(SUPPLIED RECORDS Opens)
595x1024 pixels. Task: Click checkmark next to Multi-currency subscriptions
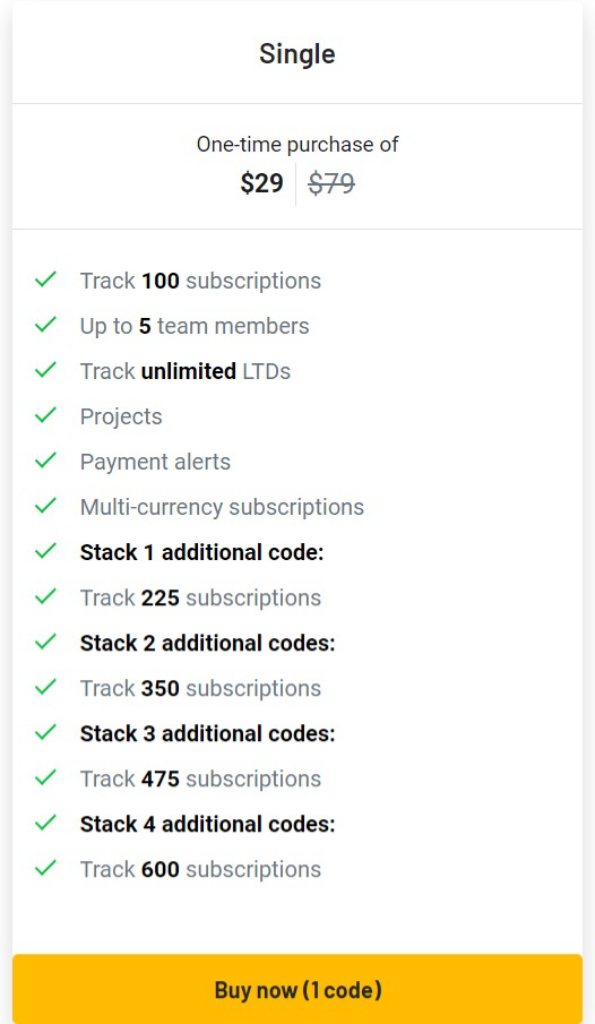(x=46, y=505)
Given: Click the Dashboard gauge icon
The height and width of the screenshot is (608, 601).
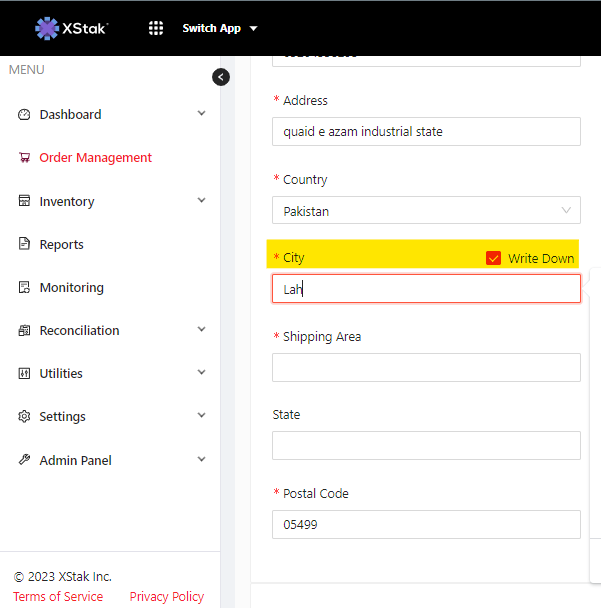Looking at the screenshot, I should point(24,115).
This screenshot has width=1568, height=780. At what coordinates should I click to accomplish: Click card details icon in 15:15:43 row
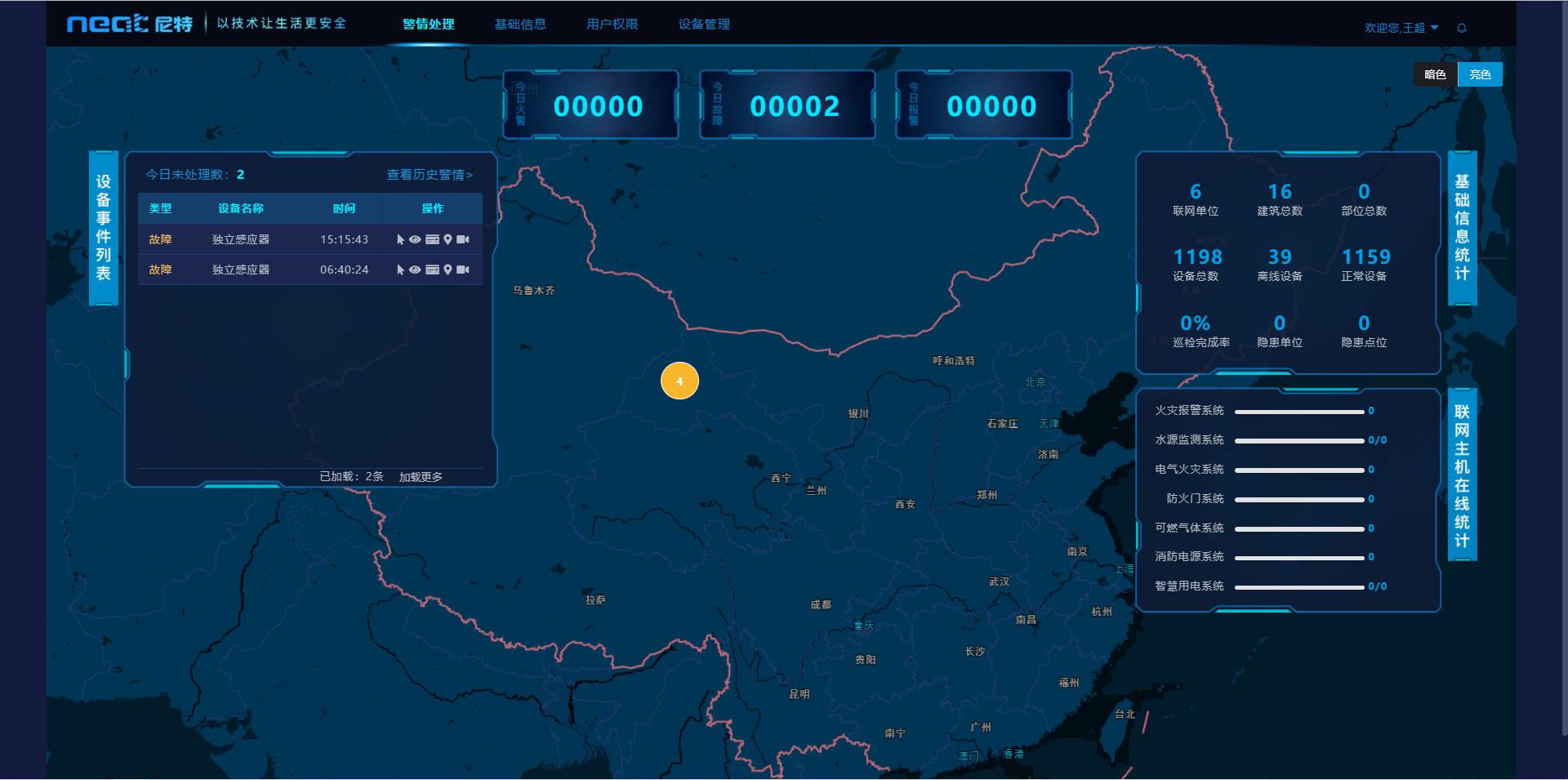[432, 239]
(SUPPLIED RECORDS Closes)
* TASK REQUIREMENTS *
Each record is to be restated word for word; no picture goes in.

* PROBLEM SOLUTION *
595x1024 pixels. Task: Click checkmark next to Multi-currency subscriptions
(x=46, y=505)
Given: Click the Dashboard gauge icon
The height and width of the screenshot is (608, 601).
Looking at the screenshot, I should point(24,115).
This screenshot has width=1568, height=780. At what coordinates should I click to accomplish: Click card details icon in 15:15:43 row
[432, 239]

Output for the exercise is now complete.